World Indigenous Business Forum

(5.30pm, Monday 22 October 2012, National Centre for Indigenous Excellence, Redfern)

 

Thank you for inviting me here this evening.

I'd like to acknowledge the original custodians of our land, the Gadigal people of the Eora nation, and pay my respects to their elders both past and present, and I acknowledge the people of the 200 nations who live in our city.

I would also like to welcome:

  • Rosa Walker (President) and Milton Tootoosis (Member of the Board of Directors) - Indigenous Leadership Development Institute, Canada
  • Dr Tom Calma AO - WIBF Ambassador
  • Mr David Liddiard - Director Corporate Connect.AB
  • and Tristan Wills - Commonwealth Bank Executive General Manager, Corporate Sustainability.

Sydney is proud to be the first city outside New York to be hosting the World Indigenous Business Forum. There are more than 400 participants from around the world here with us - including Australian and Torres Strait Islander entrepreneurs, as well as delegates from Canada, the USA, New Zealand, Namibia, Papua New Guinea and Guatemala. Welcome everyone.

Greater economic participation by the world's Indigenous peoples is essential to building strong foundations for good health, functional families and successful Indigenous communities. Indigenous enterprises contribute to intergenerational asset accumulation, they allow for direct participation in markets, and Indigenous entrepreneurs are often leading employers of Indigenous people and influential role models for younger generations.

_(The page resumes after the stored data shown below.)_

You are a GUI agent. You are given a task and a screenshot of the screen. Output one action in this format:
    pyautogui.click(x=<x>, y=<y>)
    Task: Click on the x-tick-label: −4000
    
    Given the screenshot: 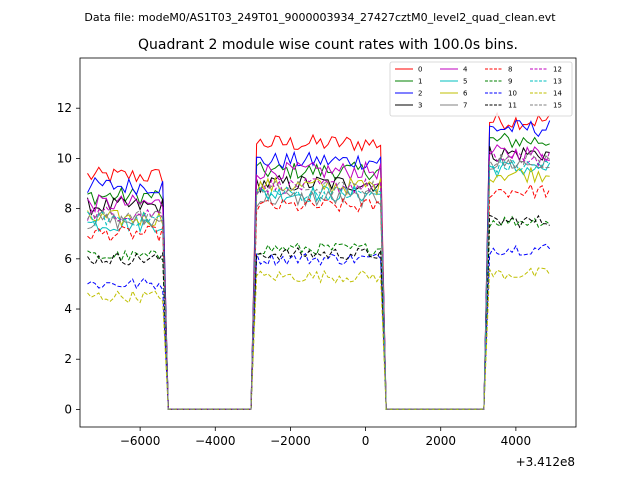 What is the action you would take?
    pyautogui.click(x=216, y=441)
    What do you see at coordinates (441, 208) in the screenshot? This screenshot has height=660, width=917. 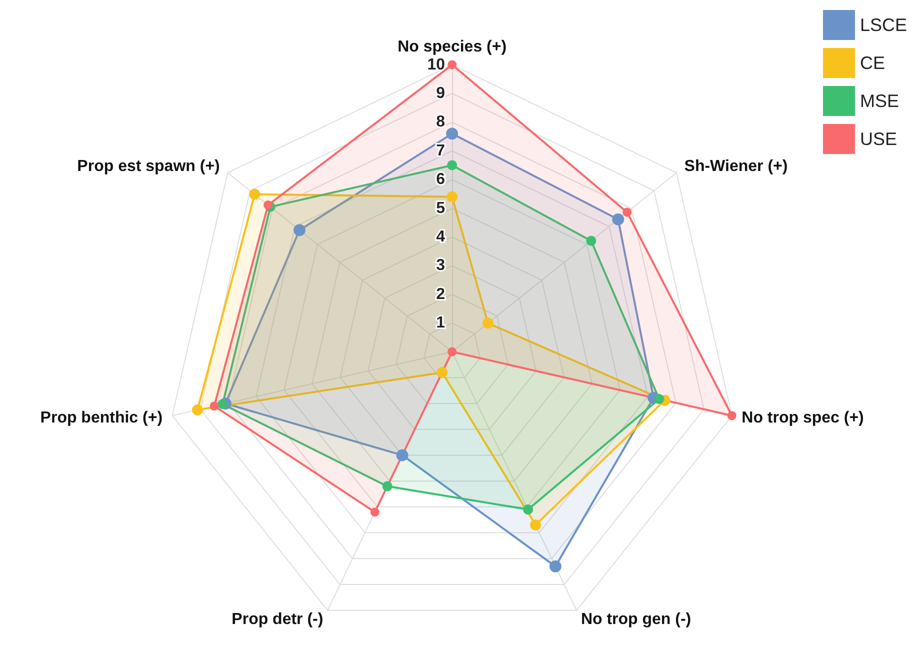 I see `y-tick-label: 5` at bounding box center [441, 208]. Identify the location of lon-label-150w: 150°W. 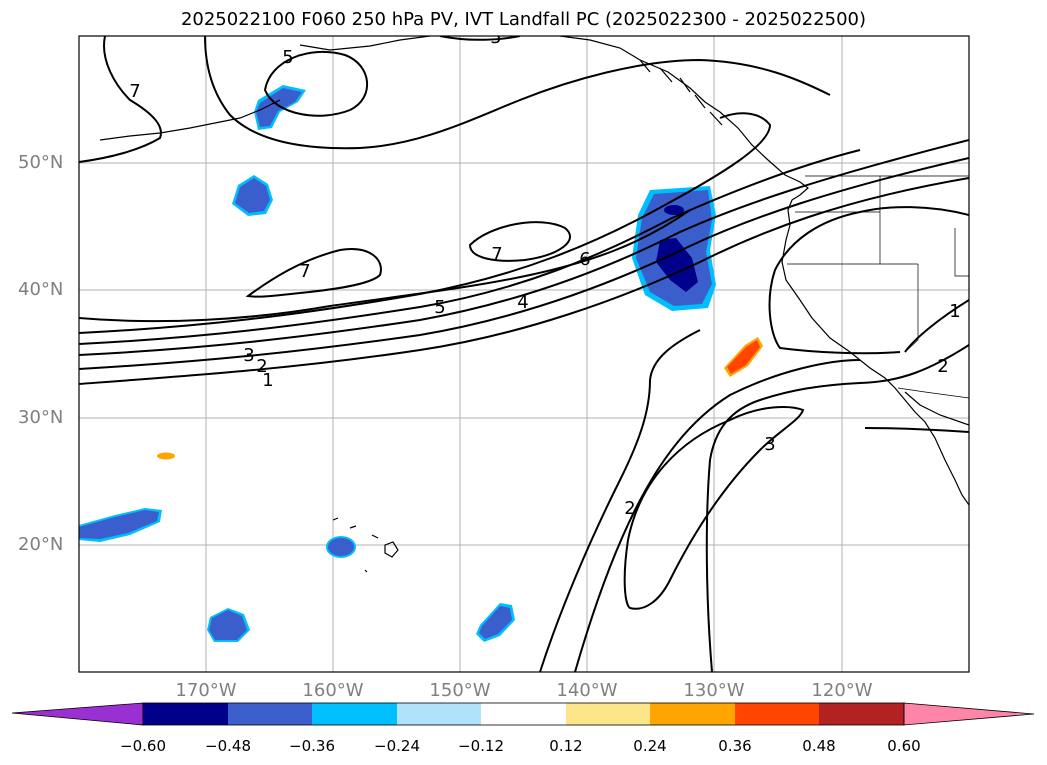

Sydney is Australia's leading business and finance centre and the importance of economic development for our Indigenous communities, along with employment and training, is an essential component of our strategy, Sustainable Sydney 2030.

This blueprint for a green, global and connected city was developed after extensive consultation, with the Aboriginal and Torres Strait Islander community a major contributor to this process.

Both the Indigenous and the broader community told us they wanted greater recognition and celebration of Indigenous identity and culture. This has developed into a number of projects aimed at broad sustainability for the community.

Included in this is the identification of Aboriginal employment and enterprise as a cross-cutting theme to be expressed in specific targeted actions as part of the City's Economic Development Strategy, currently in development.

We will also be developing a specific Eora Journey Economic Development Plan to deliver a range of initiatives aimed at achieving equity of representation for Indigenous people as students, as employees at all levels, and as business owners.

Partnerships are vital to greater economic participation - and everyone has a role to play: the private sector, the not-for profit sector, the community and all levels of government.

Forums such as this provide an opportunity to learn more about what's happening in Australia and around the world, with practical conversations and a chance to build networks on a domestic and a global level.

Running parallel to the Forum is a Young Entrepreneurs Strategy for Indigenous business leaders under the age of 35. This is being hosted by the Australian Indigenous Mentor Experience and involves young entrepreneurs from Australia and from across the globe.

It's an exciting program - one in which everyone can share ideas, learn from each other, discuss their vision and connect. I would like to wish all participants a successful and inspiring two days at this year's World Indigenous Business Forum.